A “The World’s 50 Best Restaurants” não se destaca, propriamente, pela generosa distribuição de prémios ao universo feminino na cozinha. Neste prémio britânico de escala internacional, a presença de mulheres distinguidas na lista principal é escassa. Isso mesmo comprovou o anúncio, a 25 de junho, em Singapura, dos 50 melhores restaurantes para 2019, entre os quais encontramos o português Belcanto, de José Avillez.

Numa tabela dominada por homens, figuram cinco mulheres, Pía Leon (posição seis com o restaurante Central, em Lima, no Peru), Dominique Crenn (posição 35 com o Atelier Crenn, em São Francisco. Estados Unidos da América), Ana Roš (posição 38, com o restaurante Hiša Franko, na Eslovénia), Leonor Espinosa (posição 49 no restaurante Leo, em Bogotá, Colômbia).

Daniela Soto-Innes com o seu restaurante Cosme, em Nova Iorque, alcança a 23ª posição na mesma tabela. O restaurante para onde entrou em 2014, como protegida do chefe de cozinha Enrique Olvera, não está, como vemos pela posição relativa que ocupa na tabela, no lugar de primazia entre os estabelecimentos com cozinhas entregues a mulheres.

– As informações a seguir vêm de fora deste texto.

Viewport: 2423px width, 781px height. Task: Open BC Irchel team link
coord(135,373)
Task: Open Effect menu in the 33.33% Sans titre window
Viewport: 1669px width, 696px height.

O destaque de Soto-Innes nos prémios de 2019 da “The World’s 50 Best Restaurants”, encontra-se num dos galardões paralelamente atribuídos, o de “Melhor Chefe de Cozinha Feminina do Mundo”. Prémio alcançado em anos anteriores por Clare Smith (2018), Ana Ros (2017),Dominique Crenn (2016), Hélène Darroz (2015).

Daniela Soto-Innes pratica no Cosme uma cozinha mexicana contemporânea, enquanto se prepara para abrir dois novos restaurantes em los Angeles: O Damian e o Ditroit.

Com 25 anos, Daniela já se destacava no panorama gastronómico ao receber, em 2016, o prémio “Rising Star Chef of the Year”, atribuído anualmente pela norte-americana James Beard Foundation.

Agora, com a atribuição do prémio a Soto-Innes, o The 50's World Best Restaurants, considera o restaurante liderado pela chefe de cozinha como uma "instituição cultural.